Jetzt sitzen wir im Bus von Tengeru nach Daressalam. Zehn Stunden dauert die Fahrt, doch es tut gut in diesem langsamen Tempo von unserem temporären Zuhause Abschied zu nehmen. Gleichzeitig ist es spannend unterwegs die unterschiedlichen neuen Landschaften zu entdecken. Rechts von uns sind weite Ebenen mit wenigen Hügeln – und links von uns sind verschiedene Berge, aktuell die Usambara-Berge. In Daressalam, der grössten Stadt Tansanias und der ehemaligen Hauptstadt, bleiben wir eine Nacht bis es morgen mit der Fähre nach Sansibar geht.
Rückblick
Bevor in Sansibar ein neues Kapitel beginnt, gebe ich euch gerne einen Einblick in unsere Erlebnisse während den letzten zwei Wochen. Vor zwei Wochen hatte ich etwas einen Durchhänger – es wurde mir etwas „langweilig“ im Dorf. Ich hatte Lust noch mehr zu entdecken während meiner Zeit hier, welche langsam aber sicher dem Ende zugeht. So habe ich Pläne geschmiedet: Einerseits wollte ich einen zweiten „Game-Drive“ („Safari“ = Reise in Suaheli) erleben (nach dem ersten in Nairobi Nationalpark). Andererseits hatte ich Lust die Region um Moshi kennenzulernen.
Moshi – Abenteuerland
Moshi liegt ca. 1,5 Auto-Fahrstunden entfernt von Tengeru, direkt am Fusse des Kilimandscharos. Ich hatte grosse Lust aufs Wandern und auf das Entdecken des Dschungels. Dafür habe ich auf GetYourGuide ein passendes Angebot gefunden: „Kilimanjaro-Wanderung Marangu Route Tagesausflug“. Weiter gibt es auf dem Weg nach Moshi eine heisse Quelle namens „Chemka Hotsprings„, wo ich schwimmen gehen wollte – und über Booking.com habe ich herausgefunden, dass es auch möglich ist in Moshi Fahrrad-Touren zu machen – und habe dafür bei Bike2Kili einen Halbtages-Ausflug reserviert. So buchte ich zusammen mit meinem Sohn, Diana und einem Freund aus Tengeru ein verlängertes Wochenende in Moshi. Schon vorneweg die Info – ich liebe Moshi und die Angebote, die es dort gibt. Dieses Wochenende hat mich total aufgetankt.
Heisse Quelle – Maji moto (heisses Wasser)
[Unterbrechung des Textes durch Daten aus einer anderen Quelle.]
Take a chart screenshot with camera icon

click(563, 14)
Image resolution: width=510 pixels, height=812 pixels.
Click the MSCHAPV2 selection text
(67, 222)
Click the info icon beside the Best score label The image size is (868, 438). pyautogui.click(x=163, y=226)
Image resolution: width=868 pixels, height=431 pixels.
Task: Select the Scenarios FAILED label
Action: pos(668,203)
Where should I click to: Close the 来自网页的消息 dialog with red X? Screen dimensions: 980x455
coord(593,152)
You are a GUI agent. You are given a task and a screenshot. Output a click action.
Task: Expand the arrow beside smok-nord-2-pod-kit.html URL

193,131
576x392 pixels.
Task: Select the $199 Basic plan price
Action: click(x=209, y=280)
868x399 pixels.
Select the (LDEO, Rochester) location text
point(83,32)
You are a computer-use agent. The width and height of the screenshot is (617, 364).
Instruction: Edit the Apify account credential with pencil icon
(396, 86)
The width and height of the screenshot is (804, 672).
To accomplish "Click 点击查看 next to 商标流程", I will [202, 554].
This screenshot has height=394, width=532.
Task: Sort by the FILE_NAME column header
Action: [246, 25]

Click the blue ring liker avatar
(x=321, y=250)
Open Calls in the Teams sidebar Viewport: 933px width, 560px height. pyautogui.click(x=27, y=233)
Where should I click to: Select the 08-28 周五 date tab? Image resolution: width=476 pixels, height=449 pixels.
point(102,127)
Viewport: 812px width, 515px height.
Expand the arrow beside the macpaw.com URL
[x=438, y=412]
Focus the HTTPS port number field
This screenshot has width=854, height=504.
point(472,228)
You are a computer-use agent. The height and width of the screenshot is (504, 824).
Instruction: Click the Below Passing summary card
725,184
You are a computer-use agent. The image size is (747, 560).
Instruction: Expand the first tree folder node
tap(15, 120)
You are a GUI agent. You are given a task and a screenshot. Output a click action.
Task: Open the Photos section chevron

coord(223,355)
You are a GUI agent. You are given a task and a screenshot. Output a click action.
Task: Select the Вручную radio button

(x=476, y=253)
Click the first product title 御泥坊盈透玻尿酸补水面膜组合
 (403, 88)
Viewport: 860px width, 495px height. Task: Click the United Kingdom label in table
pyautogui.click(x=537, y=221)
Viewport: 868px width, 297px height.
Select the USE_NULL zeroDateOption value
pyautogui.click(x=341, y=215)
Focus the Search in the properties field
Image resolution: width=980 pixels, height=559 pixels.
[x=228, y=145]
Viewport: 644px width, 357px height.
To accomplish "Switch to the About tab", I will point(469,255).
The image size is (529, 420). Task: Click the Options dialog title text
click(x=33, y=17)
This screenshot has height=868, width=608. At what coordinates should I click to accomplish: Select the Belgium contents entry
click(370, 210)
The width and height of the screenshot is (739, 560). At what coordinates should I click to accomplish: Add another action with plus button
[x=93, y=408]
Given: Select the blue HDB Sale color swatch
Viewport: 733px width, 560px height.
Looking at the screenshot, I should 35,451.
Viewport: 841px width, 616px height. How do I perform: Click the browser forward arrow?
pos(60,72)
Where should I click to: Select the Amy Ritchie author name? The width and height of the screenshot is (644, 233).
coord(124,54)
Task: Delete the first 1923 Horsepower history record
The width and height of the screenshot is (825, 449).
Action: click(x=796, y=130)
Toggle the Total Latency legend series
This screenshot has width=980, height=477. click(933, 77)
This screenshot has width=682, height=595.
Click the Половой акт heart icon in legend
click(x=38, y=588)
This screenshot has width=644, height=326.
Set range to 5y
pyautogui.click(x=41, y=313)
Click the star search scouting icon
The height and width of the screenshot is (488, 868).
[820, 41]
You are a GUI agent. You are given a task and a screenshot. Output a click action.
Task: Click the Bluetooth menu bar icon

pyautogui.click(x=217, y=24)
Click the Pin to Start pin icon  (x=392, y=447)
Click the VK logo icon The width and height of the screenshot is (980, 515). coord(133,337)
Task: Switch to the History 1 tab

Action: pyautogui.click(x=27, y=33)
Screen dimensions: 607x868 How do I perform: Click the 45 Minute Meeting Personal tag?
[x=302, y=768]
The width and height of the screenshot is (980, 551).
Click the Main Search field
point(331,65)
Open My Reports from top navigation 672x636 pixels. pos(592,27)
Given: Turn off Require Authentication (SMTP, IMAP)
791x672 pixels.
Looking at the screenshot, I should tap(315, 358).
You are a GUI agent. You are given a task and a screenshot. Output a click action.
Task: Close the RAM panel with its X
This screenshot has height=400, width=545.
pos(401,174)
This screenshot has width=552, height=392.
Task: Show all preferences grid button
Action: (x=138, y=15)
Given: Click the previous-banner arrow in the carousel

Am ersten Tag fuhren wir zur heissen Quelle – zuerst mit dem Bus. Und als wir so unterwegs waren, steht ein Mitreisender plötzlich vorne in die Mitte des Ganges und beginnt damit Schuhe zu verkaufen – und plötzlich packt er die Schuhe weg und beginnt zu predigen. Die Leute hören zu oder nicht – jedenfalls ist es ruhig im Bus und niemand „wehrt“ sich gegen die spontane Unterhaltung. Wie meistens in Tansania spricht er vor allem Suaheli, nur kurz als er darüber spricht, dass Geld nicht glücklich macht bzw. das Bedürfnis der Seele nicht erfüllt, schaut er in meine Richtung und spricht Englisch… Recht hat er ja – nur gibt es aus meiner Sicht auch andere Wege neben der Bibel, welche uns Seelennahrung geben.
Als er zum Schluss für uns alle betet und auch persönliche Gebete anbietet, heben ein paar Mitreisende die Hände. Nach der Predigt komme ich mit ihm ins Gespräch. Er erklärt mir, dass er eigentlich in der Informatik arbeitet, ein Schweizer aus Zürich hätte ihm sein Studium finanziert, und es sei ihm einfach wichtig überall Gottes Wort zu verbreiten…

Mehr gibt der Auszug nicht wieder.